New radio PIDs, more than 8 characters - "solved"

M Clark mclark at gmx.co.uk
Mon Aug 14 05:19:14 PDT 2017


Aside from tellyaddict's caveat (others welcome);
snip

> I think what Charles was meaning is that if you were using --url "http://www.bbc.co.uk/programmes/b08xy0gl" rather than a direct PID then the code is looking for something starting with either b, p or w followed by between 7 and 14 letters or numbers and the first thing it hits that matches all that criteria is the word "programmes". Like you say, GiP wouldn't return any VPID info but as it finds programmes to be a valid PID, it won't keep looking for the proper PID in that URL so would never be able to download from a URL.
> 

?
pseudo code
if --url
  strip characters following last /
  use as pid
  validate_pid
end-if
?

Anyway...
changing all 7 occurrences (sigh...) of
[bp]0[a-z0-9]{6}
to
(?:[bp]0[a-z0-9]{6}|w[a-z0-9]{7,14})
solves the w3*, w1* problem for Me.

I only use WebPVR and command line with explicit pids.
A re-run of WebPVR successfully downloaded all my outstanding programmes.  I then refreshed (radio) cache, made selections (b*, p* & w*) and everything down loaded fine.

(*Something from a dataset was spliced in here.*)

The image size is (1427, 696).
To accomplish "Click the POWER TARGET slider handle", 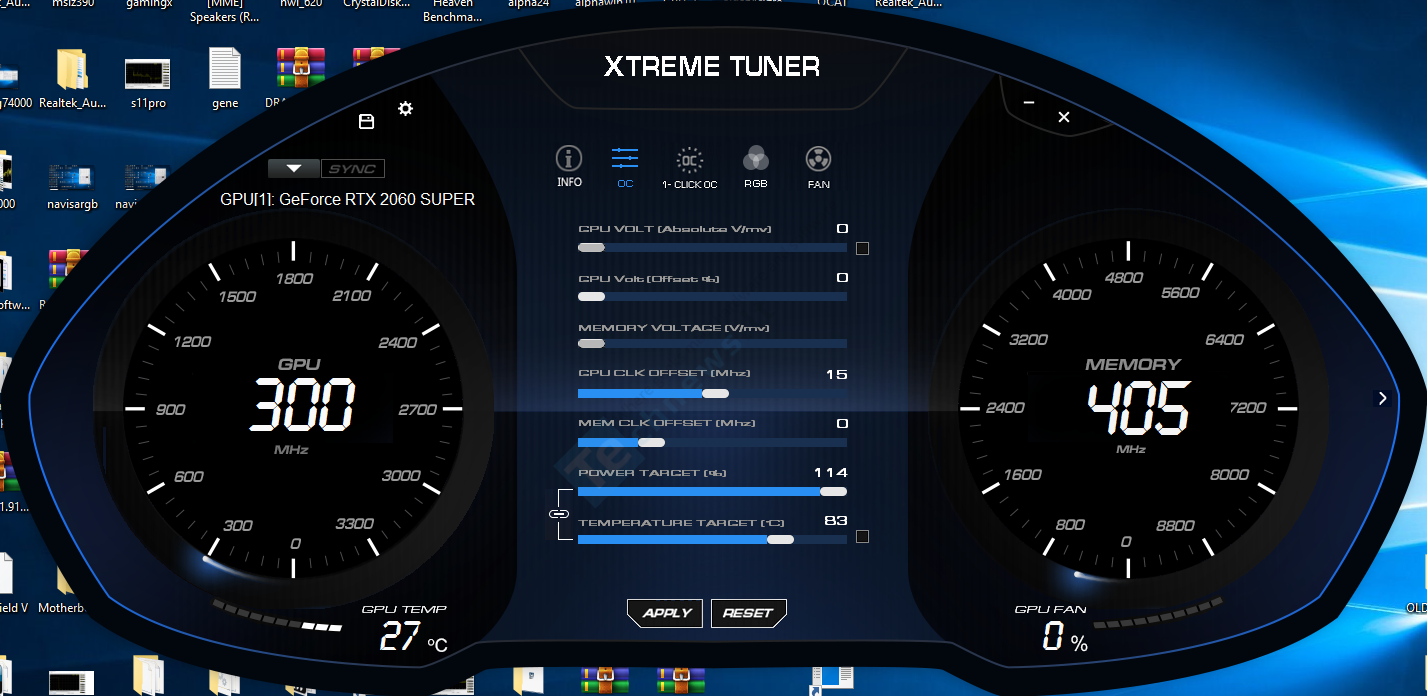I will pos(832,491).
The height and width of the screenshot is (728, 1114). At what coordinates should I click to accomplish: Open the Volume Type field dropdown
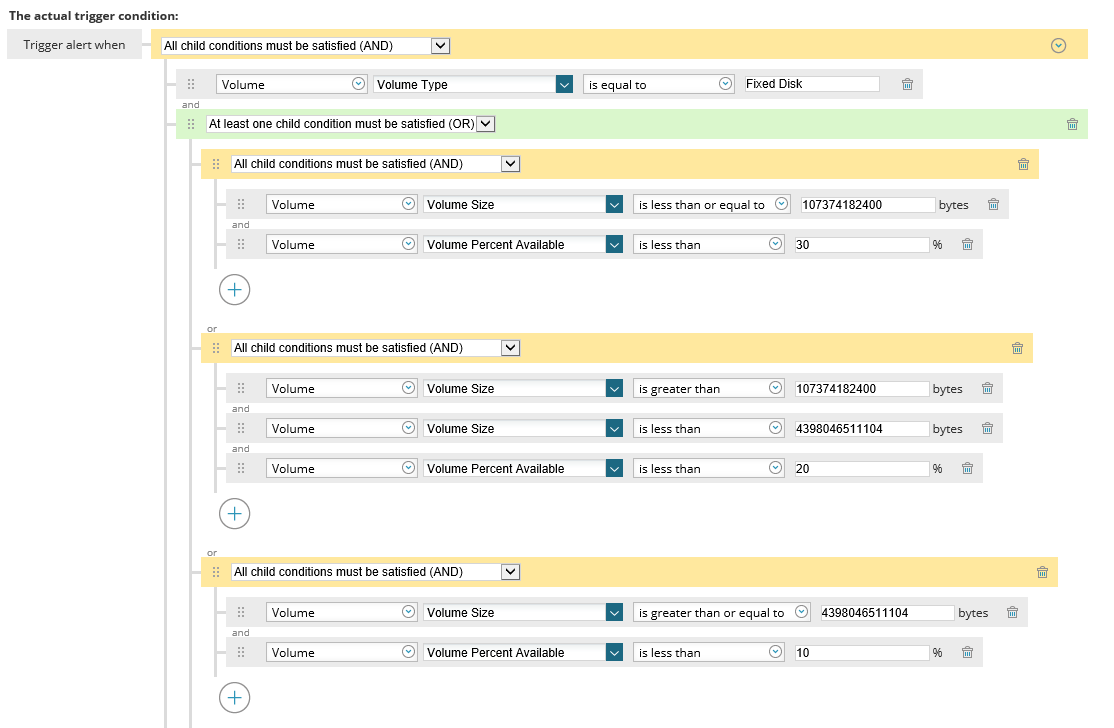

Big thanks to Vangelis & Ralph.

FWIW
I usually refresh radio cache daily, make selections and then run WebPVR (or list on command line).  First noticed a w* pid on the 5th August (Music Extra: The Music of Time - The Music of Time – Cuba (w3csvnyc) ).  Thought it was a one-off.  It was until the 12th when a slew of w3* and w1* appeared.
Can't comment on the BBC's Pid.php;
https://github.com/bbc/programmes-pages-service/blob/master/src/Domain/ValueObject/Pid.php#l14

Also.
No disrespect intended to Dinkypumpkin as "he's" only picked-up existing code but, as an ex-programmer I'm horrified by the code repetition.  Doesn't Perl allow 'functions'?  i.e. if valid_pid ... where valid_pid contains said validation.